[Begin]

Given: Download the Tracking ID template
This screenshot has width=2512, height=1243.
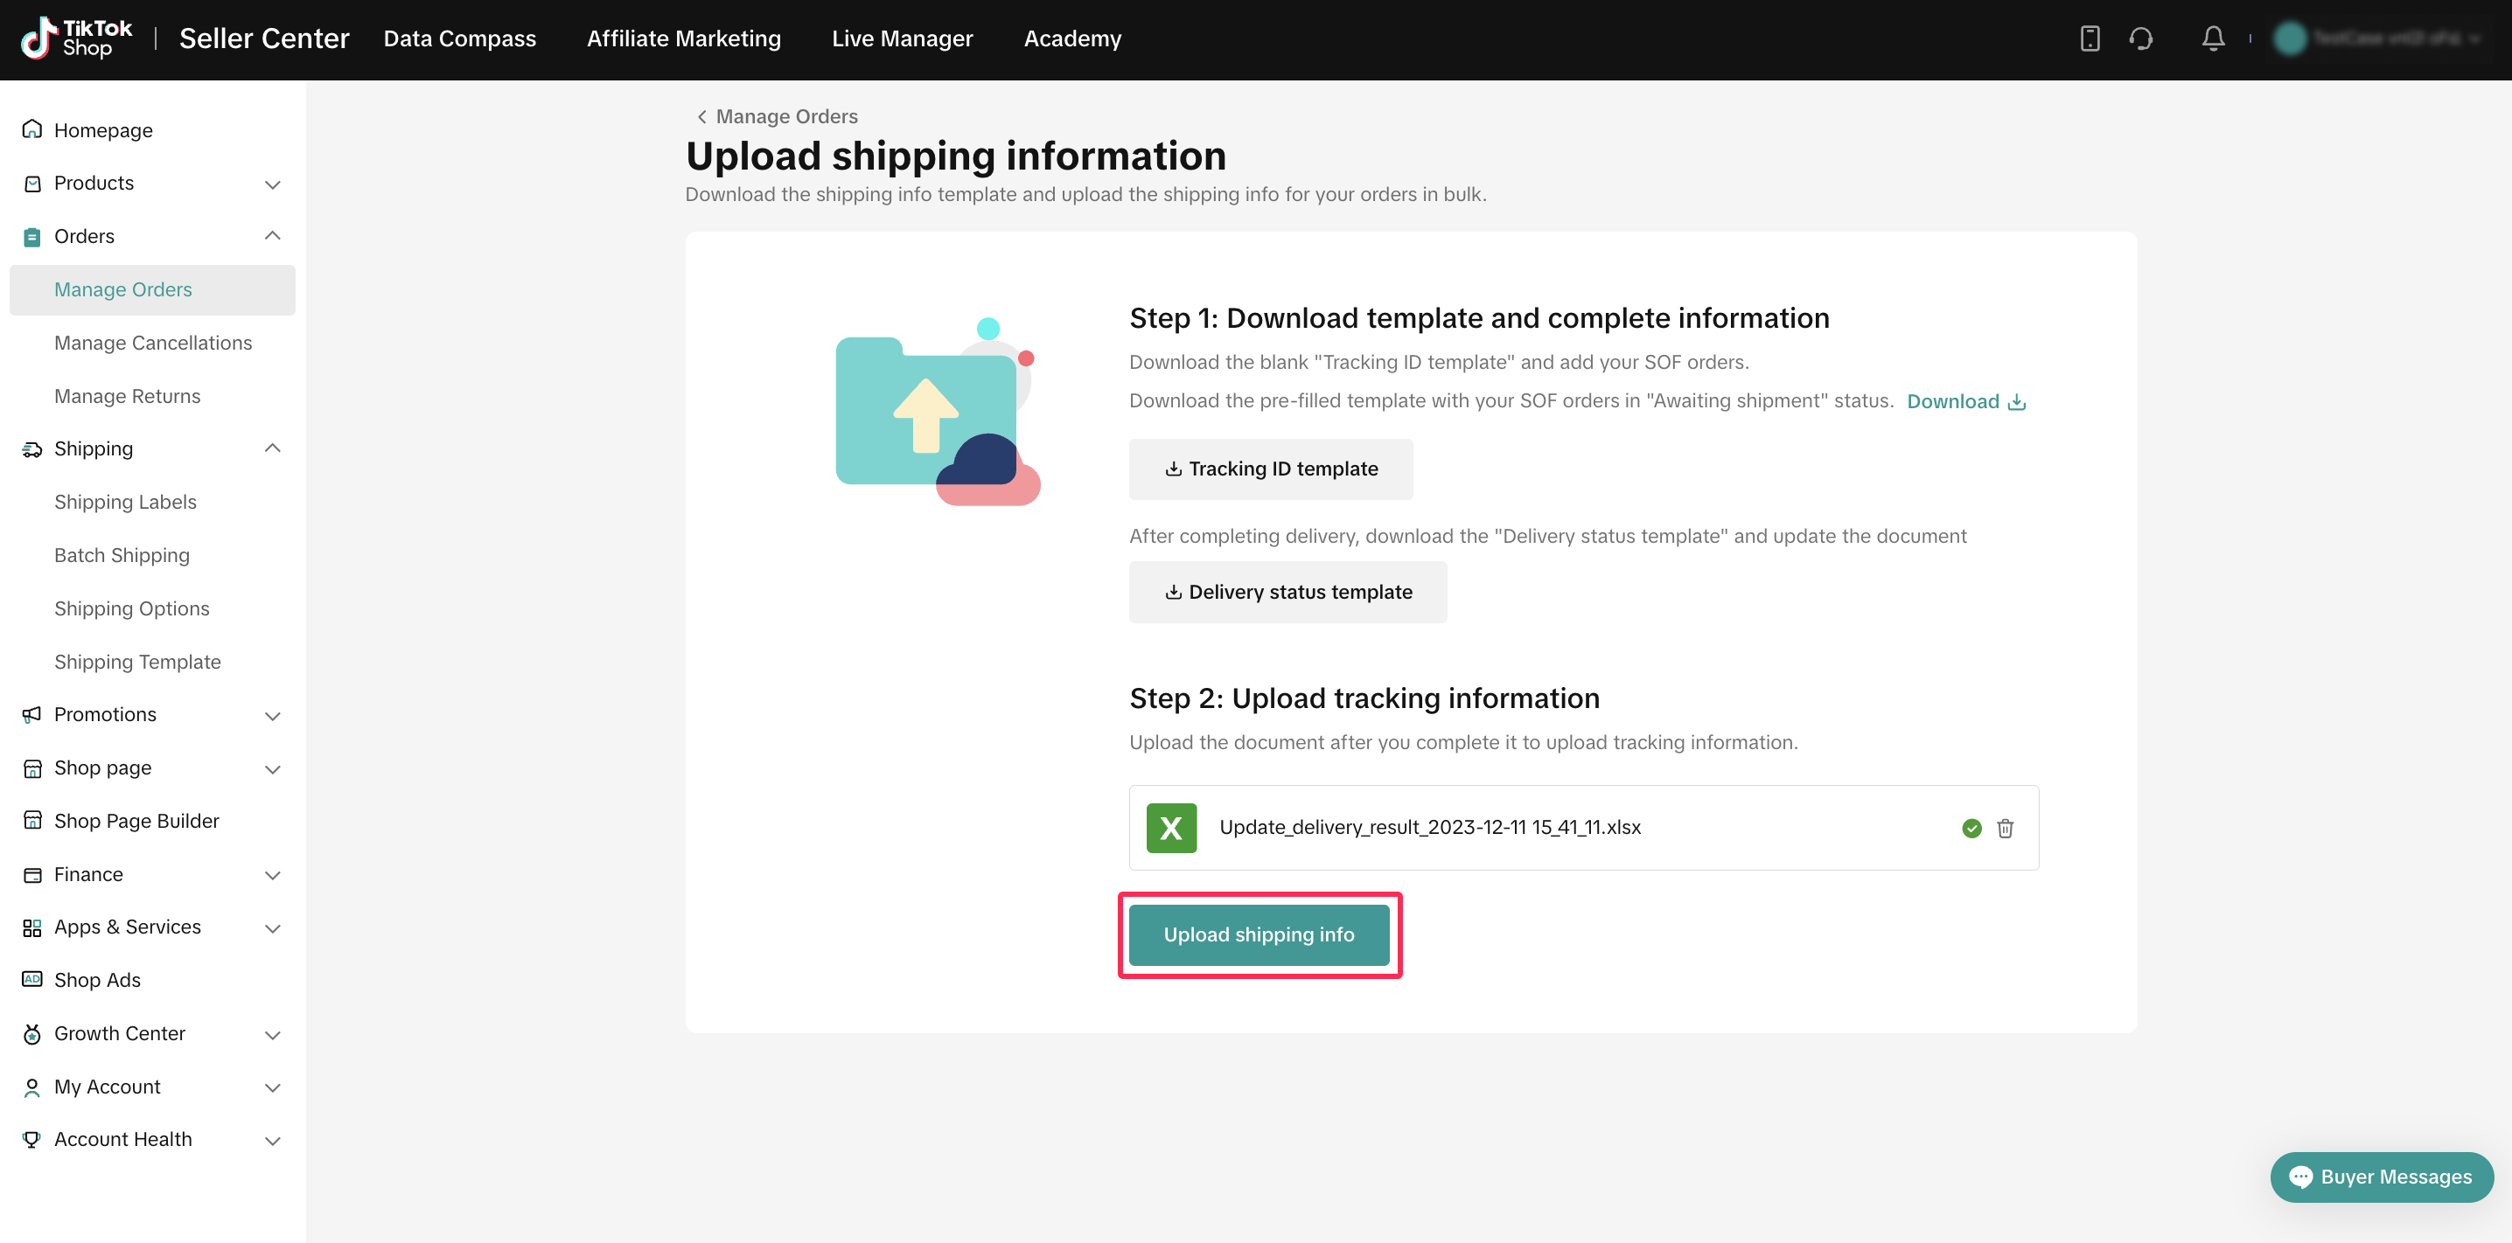Looking at the screenshot, I should (1271, 469).
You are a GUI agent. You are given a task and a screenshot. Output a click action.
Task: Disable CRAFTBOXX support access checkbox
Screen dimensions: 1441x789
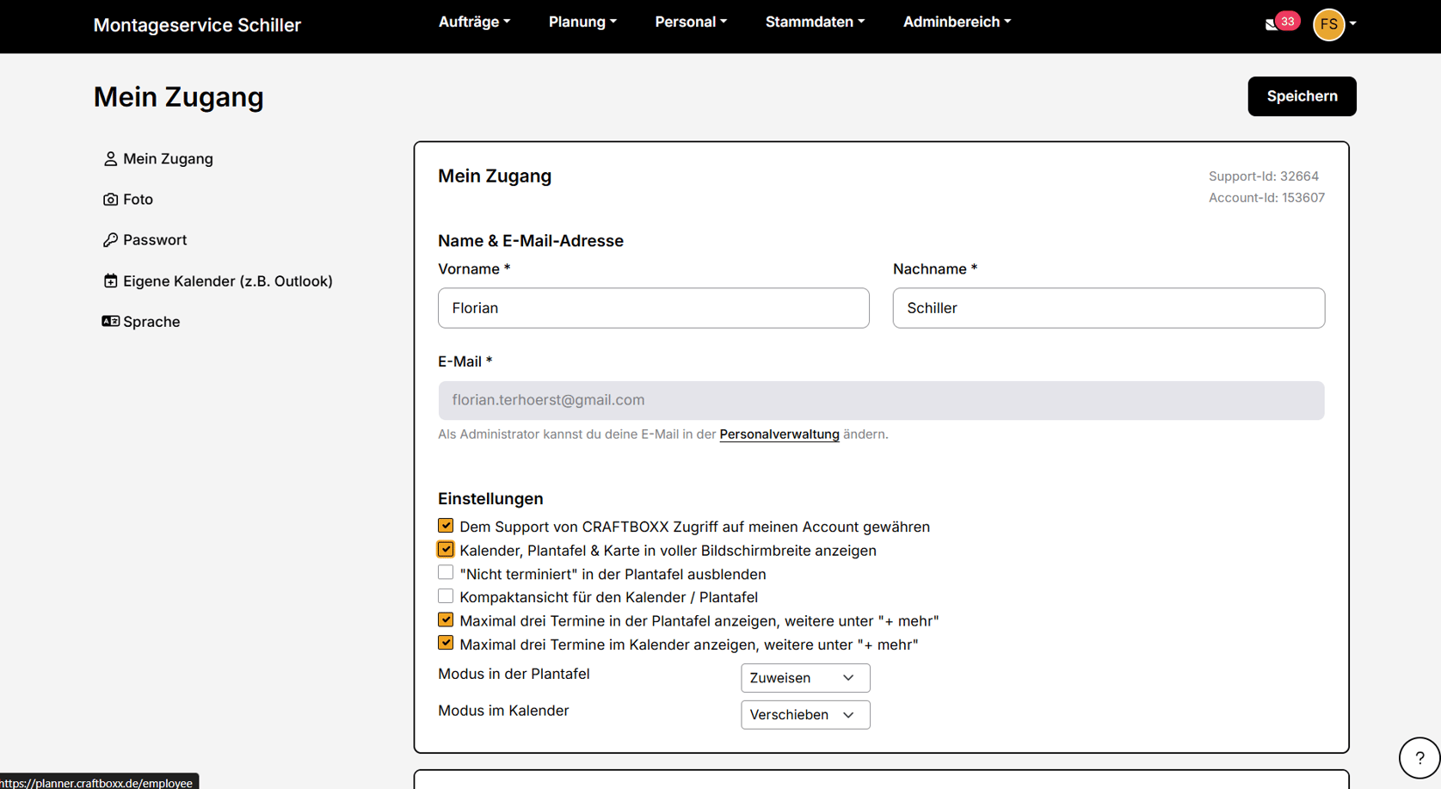[x=446, y=526]
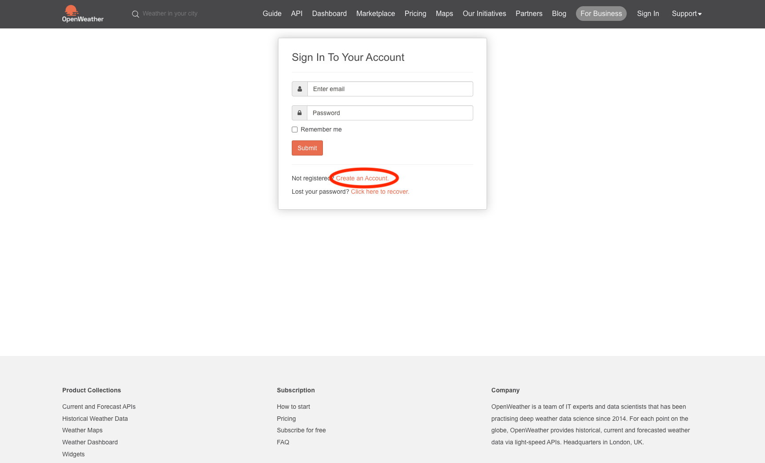
Task: Navigate to the Maps page
Action: click(x=444, y=14)
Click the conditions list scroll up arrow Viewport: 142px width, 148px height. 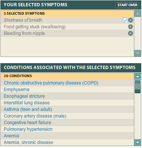[138, 76]
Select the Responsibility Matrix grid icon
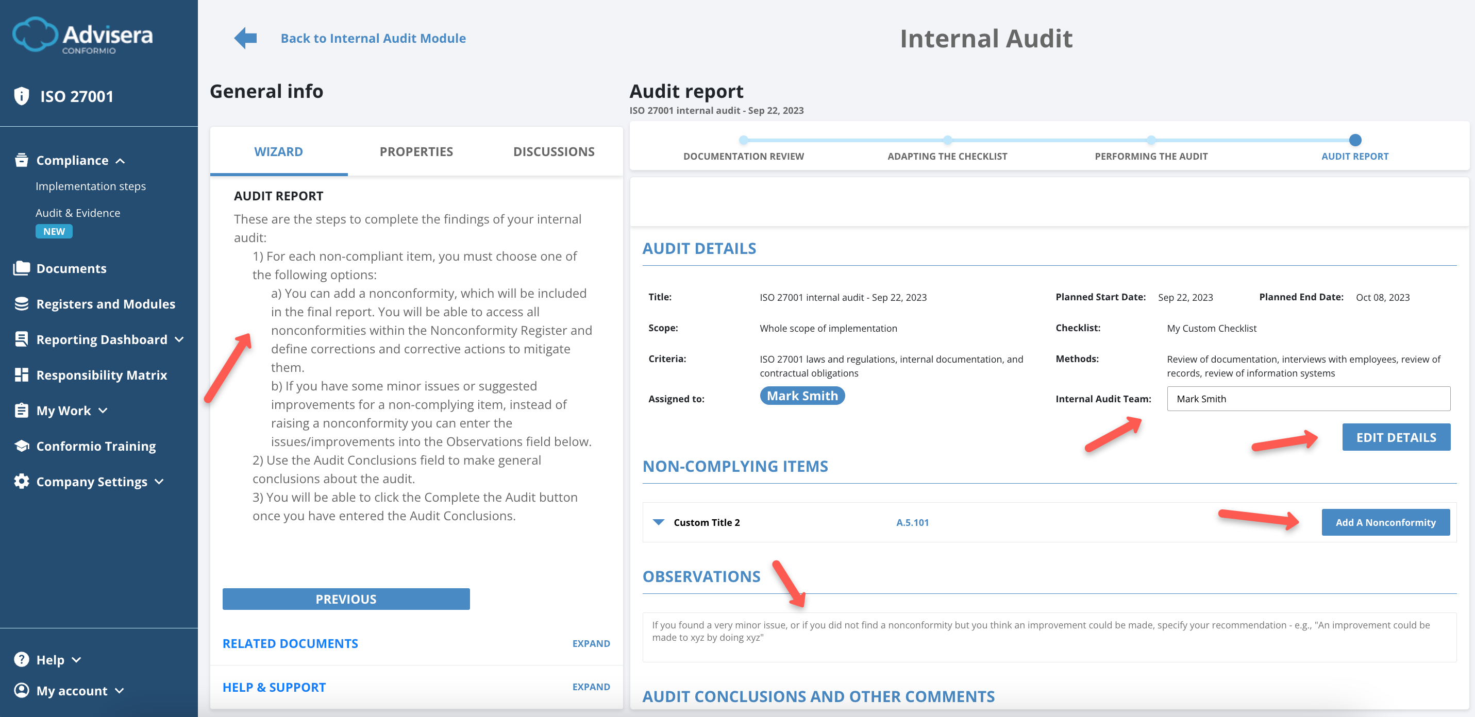Viewport: 1475px width, 717px height. tap(21, 375)
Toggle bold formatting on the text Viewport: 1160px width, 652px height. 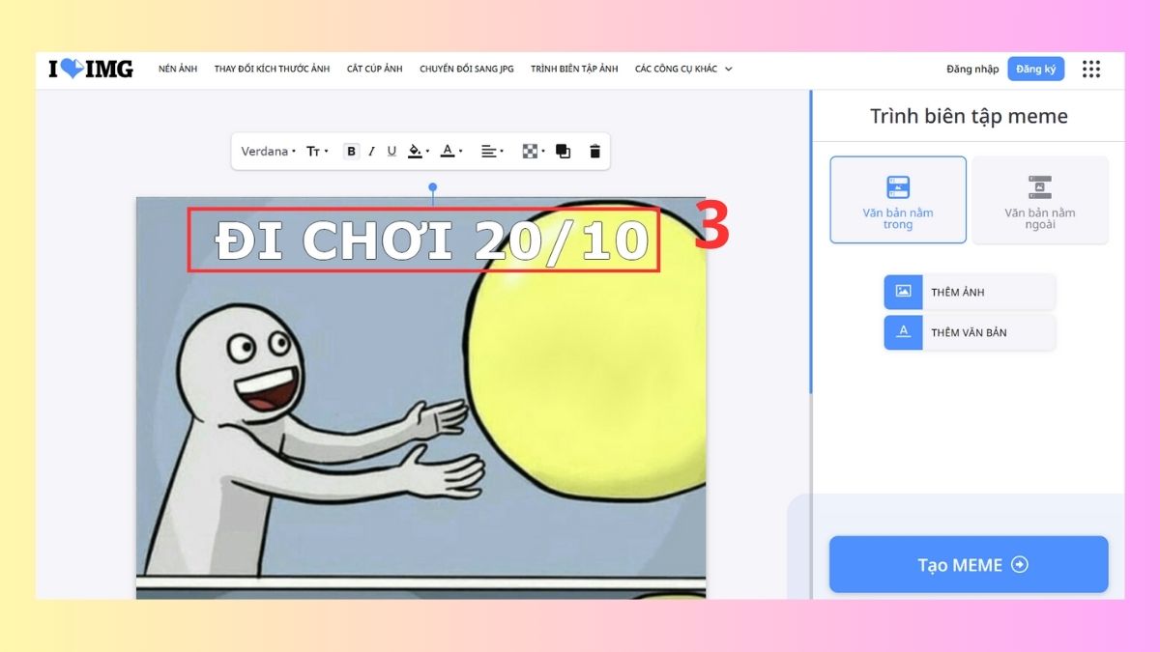click(x=350, y=151)
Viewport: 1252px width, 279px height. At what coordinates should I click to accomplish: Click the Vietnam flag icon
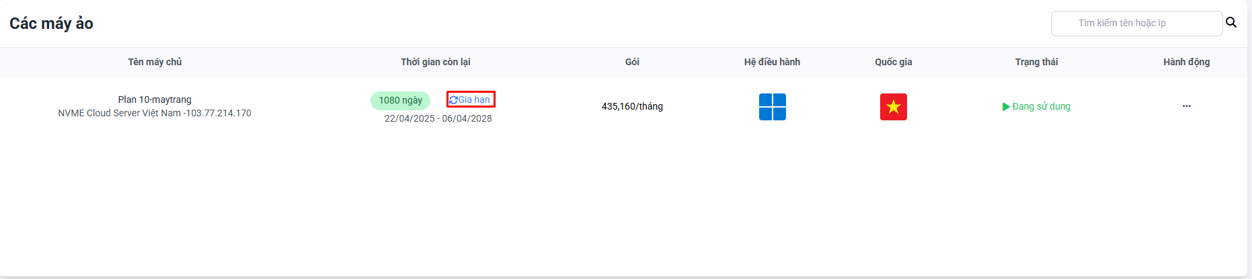tap(894, 107)
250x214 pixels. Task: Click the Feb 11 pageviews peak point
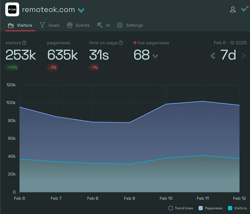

[End]

=== What is expected ===
Reproduce the entries word for word, starting at the first line and stopping after the line that contains "Looking at the". Leave the pictures out of your answer.

=== Reply to the task ===
Given: Download the Tracking ID template
This screenshot has width=2512, height=1243.
Looking at the screenshot, I should (1271, 469).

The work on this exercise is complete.